In fact, on one post, most of the commenters are either asking where to find a product or sharing the link with the rest.
Their descriptions are sometimes lacking or vague. Target’s Instagram sort of looks more like a hipster photography page as opposed to a massive big-box business — but even though it’s not necessarily my taste for a business account, that’s probably exactly what sets them apart from competitors.
Target and its 2.7 million gets plenty of engagement with their posts as well, but unfortunately a lot of that engagement is negative. I think that’s common with vague posts from large businesses; there’s no true prompt for a response, so you get inundated with random complaints.
Small Business: Dan’s Pizza
Instagram — @danpizzaman97
All of Dan’s social media accounts are set to private, which probably hurts him more than he realizes. I sent him a follow request and thankfully he accepted quickly.

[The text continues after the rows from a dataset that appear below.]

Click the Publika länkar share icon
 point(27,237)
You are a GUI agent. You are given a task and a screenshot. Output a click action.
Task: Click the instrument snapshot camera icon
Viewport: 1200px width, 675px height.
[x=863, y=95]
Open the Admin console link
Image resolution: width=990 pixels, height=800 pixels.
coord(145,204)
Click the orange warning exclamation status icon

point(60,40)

Dan’s has the best pizza in Clear Lake, hands down. But his social media is really confusing. It blurs the line between business and personal use — and maybe this works for him by allowing him to connect with customers on a human level. But my opinion is that it’s too blurry, especially if you’re posting about what appears to be legal drama… also, selfies don’t seem appropriate.
On posts related to business, they tend to be a little unclear or missing context.

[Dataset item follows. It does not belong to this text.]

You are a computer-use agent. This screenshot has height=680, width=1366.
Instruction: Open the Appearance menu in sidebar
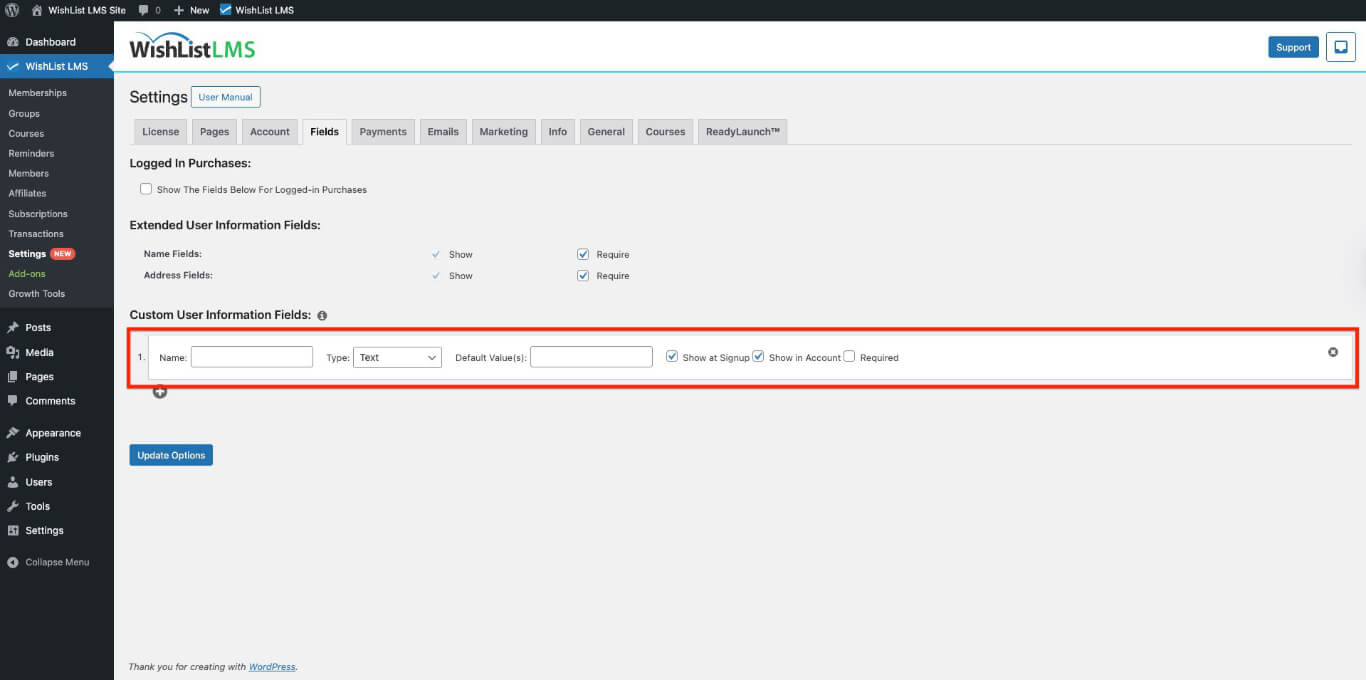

Dan does really well, though, with attracting engagement and being active in the community. He also is good about featuring people or posts that are related to the business.
Celebrity: Katie Masters
Instagram — @nailthoughts
Katie isn’t a household name by any means, but she is pretty well-known among what I can only describe as “nail people.” She does a lot of things right: she keeps her personal stuff personal, she posts often, her photos are always perfect, and she constantly engages her followers.
But what separates her from the rest of the “nail people” is how she openly shares what products she uses (which is more important than you’d think) and her techniques. Most of these nail technicians make $100 to $200 per appointment, so they’re often a bit secretive. But not her. She’ll even answer questions directly and give advice — she’s responded to me several times. With so many followers, that has to be a ton of work. So, hats off to her.